We fit the linear model to each feature (row) of the table y, and the variance parameters are moderated. The moderated t-statistics are then calculated and plotted (colored by the true differential status).

fitSim <- lmFit(y, designSim)
fitSim <- eBayes(fitSim)

dfModt <- data.frame(feature=1:length(cols), t=fitSim$t[,2], Status=cols)
ggplot(dfModt, aes(x=feature, y=t, color=Status)) + 
  geom_point(shape=21, alpha=0.3) + 
  ylim(-10,10) +
  labs(x="Features", y="Moderated t-statistic") +
  theme_bw() +
  theme(axis.title.x=element_text(vjust=-1), axis.title.y=element_text(vjust=+3), panel.border=element_blank(), axis.line=element_line(color="black", linewidth=0.5, lineend="square"))

We see that the moderated t-statistic does a reasonable job of separating the truly differential features from those that do not change, but it is not perfect.

Question 4

For each row (each feature in the experiment) of y, calculate the classical 2-sample t-test. See ?t.test for more details about the built-in R function to do this calculation and convince yourself which arguments to use to match the classical t-test described in the lecture. Add a visualization similar to the above plot for the classical t-statistic and the log-fold-change (mean difference of the 2 groups). By eye, which statistic best separates the truly differential from non-differential?
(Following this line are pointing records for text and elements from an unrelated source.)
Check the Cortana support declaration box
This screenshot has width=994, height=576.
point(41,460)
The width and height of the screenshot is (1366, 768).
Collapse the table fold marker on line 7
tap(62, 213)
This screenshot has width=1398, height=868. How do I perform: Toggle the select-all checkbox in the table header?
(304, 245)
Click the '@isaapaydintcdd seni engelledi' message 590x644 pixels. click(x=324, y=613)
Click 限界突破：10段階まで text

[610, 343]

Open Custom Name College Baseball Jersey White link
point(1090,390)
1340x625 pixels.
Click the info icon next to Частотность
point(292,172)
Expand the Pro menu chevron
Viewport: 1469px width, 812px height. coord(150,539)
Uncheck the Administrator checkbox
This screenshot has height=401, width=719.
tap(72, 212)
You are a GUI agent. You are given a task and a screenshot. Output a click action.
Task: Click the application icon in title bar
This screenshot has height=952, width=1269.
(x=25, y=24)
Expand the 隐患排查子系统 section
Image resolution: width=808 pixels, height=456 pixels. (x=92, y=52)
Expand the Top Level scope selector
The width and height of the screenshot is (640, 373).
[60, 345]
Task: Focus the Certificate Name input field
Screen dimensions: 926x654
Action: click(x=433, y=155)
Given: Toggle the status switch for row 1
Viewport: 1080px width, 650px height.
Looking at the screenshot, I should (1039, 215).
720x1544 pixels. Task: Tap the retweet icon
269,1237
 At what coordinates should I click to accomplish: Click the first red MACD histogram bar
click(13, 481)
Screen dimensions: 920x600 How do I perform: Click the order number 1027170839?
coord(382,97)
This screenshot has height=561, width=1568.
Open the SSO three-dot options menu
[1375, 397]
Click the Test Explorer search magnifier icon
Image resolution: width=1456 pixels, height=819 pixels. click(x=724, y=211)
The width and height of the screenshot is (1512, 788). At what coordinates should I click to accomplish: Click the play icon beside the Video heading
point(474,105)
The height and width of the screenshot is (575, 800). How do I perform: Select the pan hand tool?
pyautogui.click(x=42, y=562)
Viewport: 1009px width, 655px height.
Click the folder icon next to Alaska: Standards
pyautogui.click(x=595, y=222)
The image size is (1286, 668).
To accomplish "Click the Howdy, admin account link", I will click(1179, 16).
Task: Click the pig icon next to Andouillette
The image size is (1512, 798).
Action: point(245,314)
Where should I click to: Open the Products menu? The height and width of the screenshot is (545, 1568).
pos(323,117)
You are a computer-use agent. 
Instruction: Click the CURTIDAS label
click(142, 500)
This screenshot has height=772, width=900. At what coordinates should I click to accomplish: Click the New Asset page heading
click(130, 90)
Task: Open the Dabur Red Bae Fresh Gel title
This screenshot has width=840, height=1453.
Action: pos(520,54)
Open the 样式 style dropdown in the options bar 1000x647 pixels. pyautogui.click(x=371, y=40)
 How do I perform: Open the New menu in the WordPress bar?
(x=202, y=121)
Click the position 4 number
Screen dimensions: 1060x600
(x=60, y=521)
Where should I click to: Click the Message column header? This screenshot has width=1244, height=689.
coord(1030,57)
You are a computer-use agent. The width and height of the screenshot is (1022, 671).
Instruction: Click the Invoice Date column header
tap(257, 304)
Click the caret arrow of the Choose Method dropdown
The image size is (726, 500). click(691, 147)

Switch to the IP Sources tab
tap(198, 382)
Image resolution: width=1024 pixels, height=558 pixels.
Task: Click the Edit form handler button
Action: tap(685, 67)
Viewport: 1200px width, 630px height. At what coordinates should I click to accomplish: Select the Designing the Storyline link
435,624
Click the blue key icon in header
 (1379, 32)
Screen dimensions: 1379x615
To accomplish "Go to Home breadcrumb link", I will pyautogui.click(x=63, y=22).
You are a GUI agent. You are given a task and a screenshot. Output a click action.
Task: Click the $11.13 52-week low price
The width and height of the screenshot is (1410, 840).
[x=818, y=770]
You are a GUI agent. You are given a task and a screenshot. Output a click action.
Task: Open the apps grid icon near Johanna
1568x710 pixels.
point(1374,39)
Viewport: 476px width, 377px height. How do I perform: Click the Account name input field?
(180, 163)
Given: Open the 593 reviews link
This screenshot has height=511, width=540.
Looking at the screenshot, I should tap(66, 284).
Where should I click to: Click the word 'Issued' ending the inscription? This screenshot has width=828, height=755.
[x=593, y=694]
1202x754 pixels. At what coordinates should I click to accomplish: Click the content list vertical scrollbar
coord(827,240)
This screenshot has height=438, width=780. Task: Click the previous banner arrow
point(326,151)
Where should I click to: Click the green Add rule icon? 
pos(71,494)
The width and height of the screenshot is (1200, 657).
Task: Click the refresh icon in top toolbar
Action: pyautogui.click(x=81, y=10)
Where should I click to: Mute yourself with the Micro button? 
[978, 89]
The classical unpaired 2-sample t-test is performed between the experimental and control groups for each gene, since it is known that their distributions have the same variance. Thus, the var.equal argument of t.test() is set to TRUE.

The log-fold-change, i.e., the mean difference between the two groups, was obtained from fitSim$coefficients. These values were calculated earlier as well and stored in dfVisDE, and the values are equal to those fit by the linear model.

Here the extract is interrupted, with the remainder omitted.